Leave soil undug and soil organisms can thrive undisturbed, which is good news for plants. And it also allows for a more natural balance between soil pests and their predators.

Regular digging, especially double-digging where the soil is dug to the depth of two spade blades, quickly tires you out. And it’s not great for your back either. So why do it?

Digging is tiring and it’s disruptive to soil life – so why not ditch the spade?
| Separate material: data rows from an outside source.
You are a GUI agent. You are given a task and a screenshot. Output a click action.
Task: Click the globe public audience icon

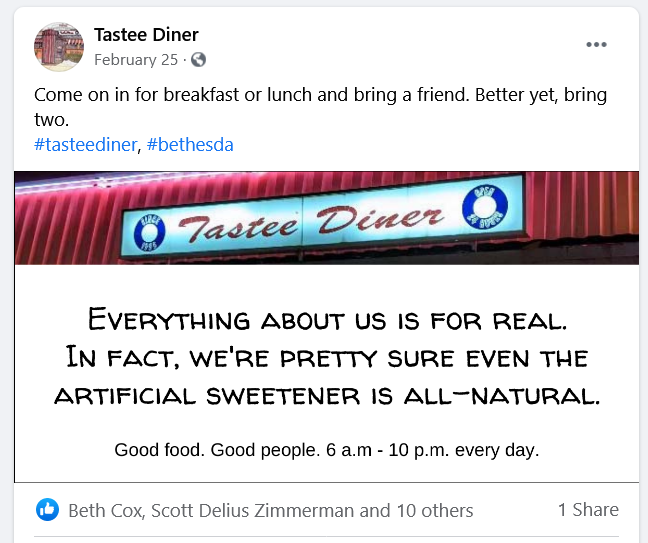click(x=198, y=60)
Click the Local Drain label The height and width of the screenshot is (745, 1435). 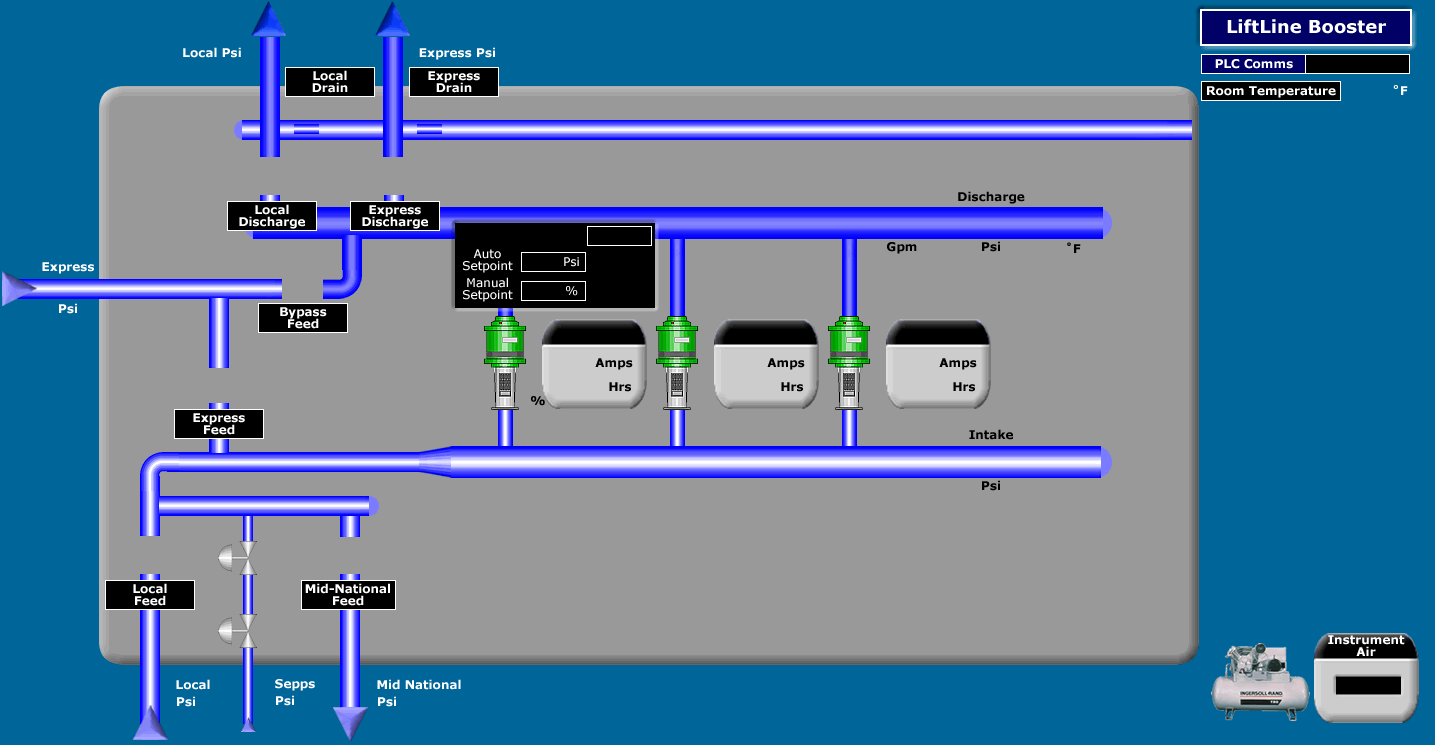(329, 82)
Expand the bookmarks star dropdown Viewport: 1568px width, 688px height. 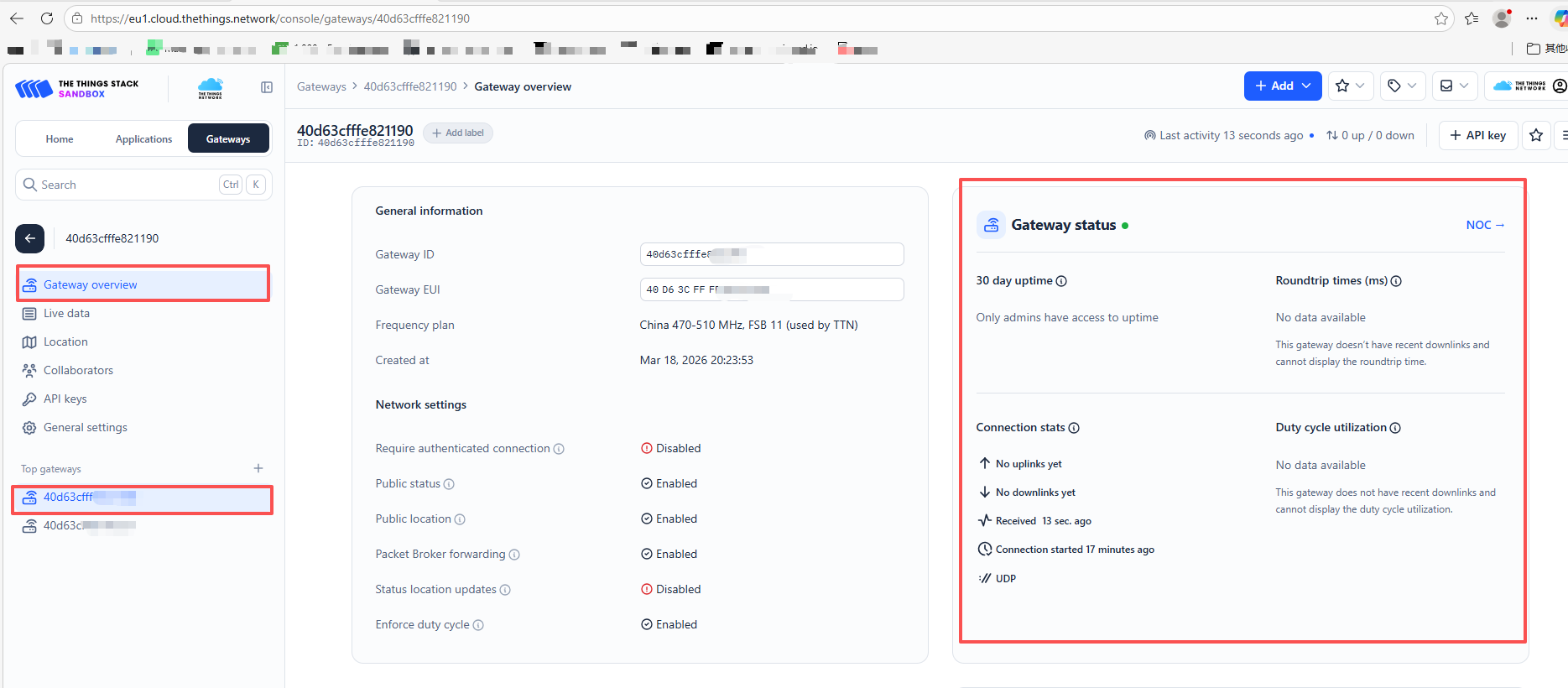pyautogui.click(x=1350, y=86)
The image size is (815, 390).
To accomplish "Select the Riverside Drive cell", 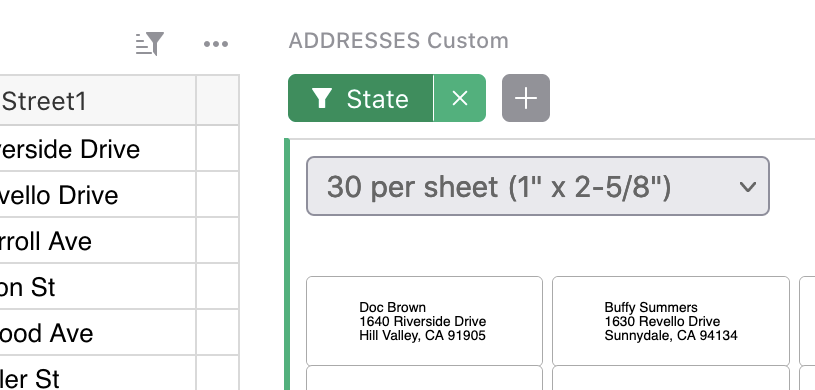I will click(98, 148).
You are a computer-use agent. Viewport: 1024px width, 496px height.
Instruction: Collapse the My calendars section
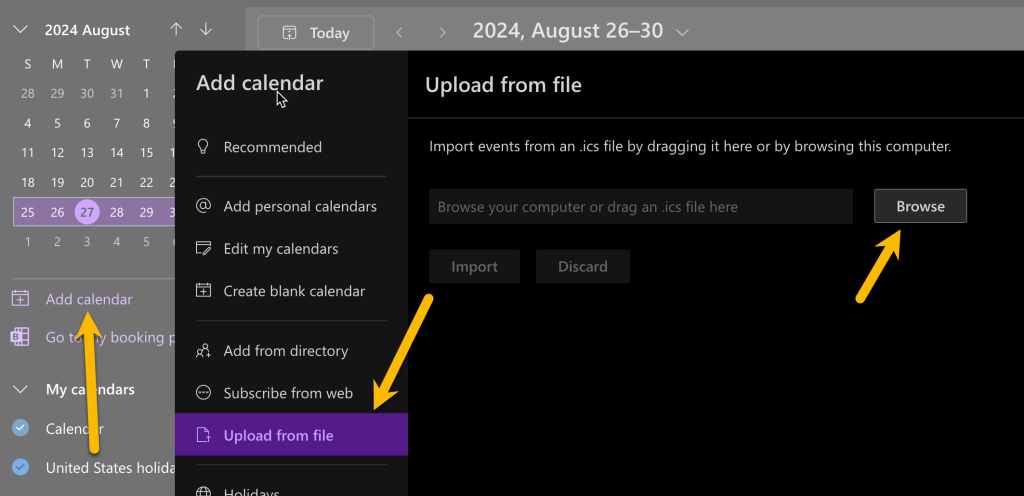tap(20, 389)
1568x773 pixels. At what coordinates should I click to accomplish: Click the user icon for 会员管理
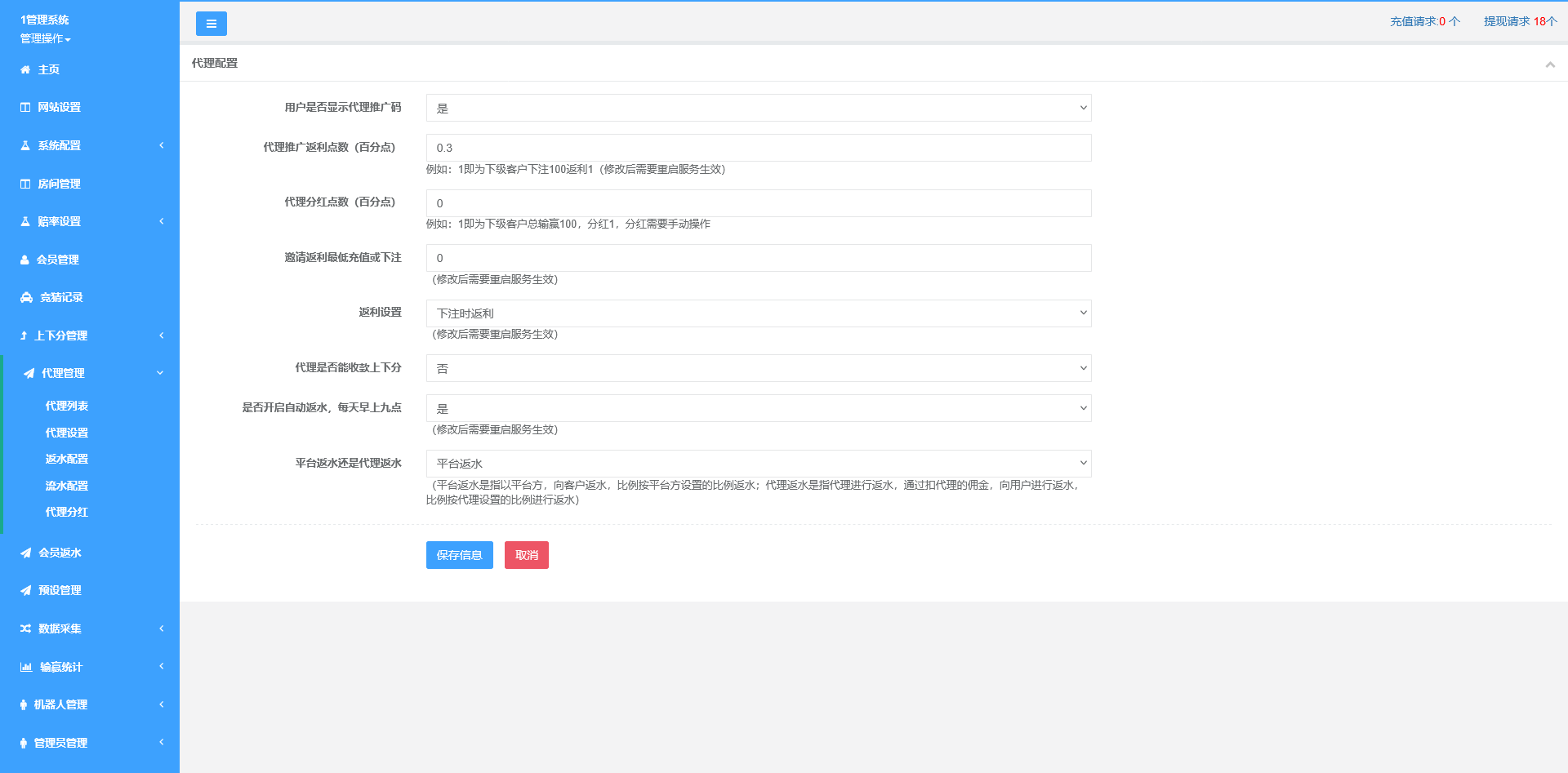(x=24, y=260)
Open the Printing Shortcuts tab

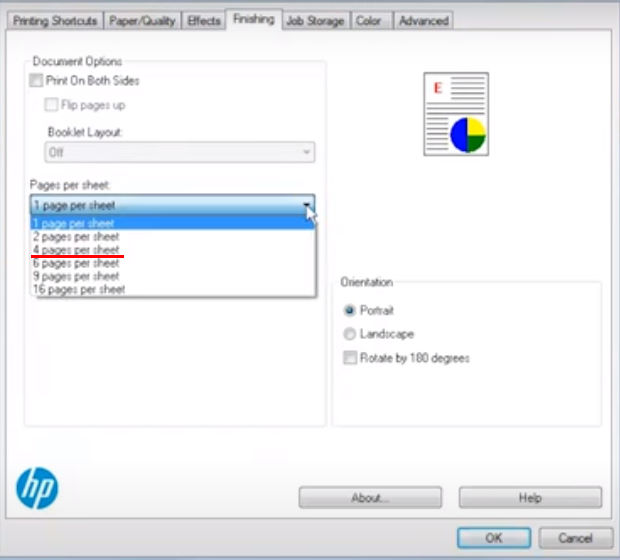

How to Make New No-Dig Beds

Digging isn’t even necessary when setting out new growing areas. Start by clearing the surface of any debris and any rocks larger than a hen’s egg. Mow down grass or cut back weeds to the ground. Now add a thick layer of well-rotted organic matter. This will suppress the growth of the weeds beneath by blocking out light, and provide nutrient-rich material for roots to grow into. Lay it at least four inches (10cm) deep. Suitable organic matter includes compost, or manure from a trusted source where you can guarantee no herbicides have been used.

Fast forward a few months and any grass and weeds below will have rotted down, while earthworms will work to gradually incorporate the organic matter into the soil below.

If there are lots of weeds on the ground where you want to grow, lay down a layer of cardboard before adding your organic matter. Thoroughly wet the cardboard to help it break down. The cardboard will serve as a further barrier to weeds, exhausting and eventually killing most of them off. Once the growing season gets underway, you’ll find that any weeds that do manage to make it through will be much easier to remove.

Cardboard can be laid to kill weeds and mark out paths

Mark out paths between the beds using thick cardboard laid with generous overlaps. This will help to kill off the weeds between growing areas. You can cover the cardboard with bark chips or similar later.

If the organic matter in your bed is still lumpy at planting time, start vegetable seedlings off in plug trays or pots to plant out once they’ve grown a sturdy root system. This will also make it easy to space plants out at exactly the right distance, saving you time thinning out rows of seedlings.

Fast forward a few months and any grass and weeds below will have rotted down, while earthworms will work to gradually incorporate the organic matter into the soil below.

Mimic Mother Nature

A common variation is to use materials that are readily available to nourish and build soil. Popularised by organic gardener Paul Gautschi in his ‘Back to Eden’ method, materials such as woodchips are used to mimic Mother Nature’s infinite ability to recycle nutrients.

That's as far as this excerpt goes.